**Passage shown**
= = = = =

When I launch python (3.7) sklearn.neighbors.kde (scikit-learn==0.23) is installed:

$ python
Python 3.7.0 | packaged by conda-forge | (default, Nov 12 2018, 20:15:55) 
[GCC 7.3.0] :: Anaconda, Inc. on linux
Type "help", "copyright", "credits" or "license" for more information.
>>> import sklearn.neighbors.kde
/opt/conda/envs/mms/lib/python3.7/site-packages/sklearn/utils/deprecation.py:143: FutureWarning: The sklearn.neighbors.kde module is  deprecated in version 0.22 and will be removed in version 0.24. The corresponding classes / functions should instead be imported from sklearn.neighbors. Anything that cannot be imported from sklearn.neighbors is now part of the private API.
  warnings.warn(message, FutureWarning)
>>> quit()

But when I run it I get:

Traceback (most recent call last):
  File "/opt/MMs/libs/../../NanoSim/src/simulator.py", line 2400, in <module>
    main()
  File "/opt/MMs/libs/../../NanoSim/src/simulator.py", line 2359, in main
    read_profile(genome_list, [], model_prefix, perfect, args.mode, strandness, dna_type=dna_type_list, abun=abun,
  File "/opt/MMs/libs/../../NanoSim/src/simulator.py", line 523, in read_profile
    kde_ht = joblib.load(model_prefix + "_ht_length.pkl")
  File "/opt/conda/envs/mms/lib/python3.9/site-packages/joblib/numpy_pickle.py", line 587, in load
    obj = _unpickle(fobj, filename, mmap_mode)
  File "/opt/conda/envs/mms/lib/python3.9/site-packages/joblib/numpy_pickle.py", line 506, in _unpickle
    obj = unpickler.load()
  File "/opt/conda/envs/mms/lib/python3.9/pickle.py", line 1212, in load
    dispatch[key[0]](self)
  File "/opt/conda/envs/mms/lib/python3.9/pickle.py", line 1528, in load_global
    klass = self.find_class(module, name)
  File "/opt/conda/envs/mms/lib/python3.9/pickle.py", line 1579, in find_class
    __import__(module, level=0)
ModuleNotFoundError: No module named 'sklearn.neighbors.kde'

I don't know, may be it says something to you.

= = = = =

**Records provided**

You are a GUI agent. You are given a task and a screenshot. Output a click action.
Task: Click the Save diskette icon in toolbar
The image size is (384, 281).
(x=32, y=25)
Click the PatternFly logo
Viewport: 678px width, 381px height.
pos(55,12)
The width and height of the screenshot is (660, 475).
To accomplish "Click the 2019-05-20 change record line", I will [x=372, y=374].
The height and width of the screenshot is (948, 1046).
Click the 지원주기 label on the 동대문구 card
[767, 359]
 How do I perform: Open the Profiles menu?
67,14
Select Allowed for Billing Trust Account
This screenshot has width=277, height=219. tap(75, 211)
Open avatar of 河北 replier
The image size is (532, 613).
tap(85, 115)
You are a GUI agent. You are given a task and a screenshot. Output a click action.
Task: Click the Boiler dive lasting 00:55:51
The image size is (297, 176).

= = = = =

**Brief 1**
Reproduce the forum post from "Traceback (most recent" to "dispatch[key[0]](self)".
**Brief 2**
Answer these questions using the forum post:
(a) Which version of scikit-learn is installed, according to the first line?
(b) In which version does the warning say the sklearn.neighbors.kde module will be removed?
(c) Which exception type appears on the last line of the traceback?
Rely solely on the forum post when answering.

**Expected answer 1**
Traceback (most recent call last):
  File "/opt/MMs/libs/../../NanoSim/src/simulator.py", line 2400, in <module>
    main()
  File "/opt/MMs/libs/../../NanoSim/src/simulator.py", line 2359, in main
    read_profile(genome_list, [], model_prefix, perfect, args.mode, strandness, dna_type=dna_type_list, abun=abun,
  File "/opt/MMs/libs/../../NanoSim/src/simulator.py", line 523, in read_profile
    kde_ht = joblib.load(model_prefix + "_ht_length.pkl")
  File "/opt/conda/envs/mms/lib/python3.9/site-packages/joblib/numpy_pickle.py", line 587, in load
    obj = _unpickle(fobj, filename, mmap_mode)
  File "/opt/conda/envs/mms/lib/python3.9/site-packages/joblib/numpy_pickle.py", line 506, in _unpickle
    obj = unpickler.load()
  File "/opt/conda/envs/mms/lib/python3.9/pickle.py", line 1212, in load
    dispatch[key[0]](self)

**Expected answer 2**
(a) scikit-learn 0.23
(b) Version 0.24
(c) ModuleNotFoundError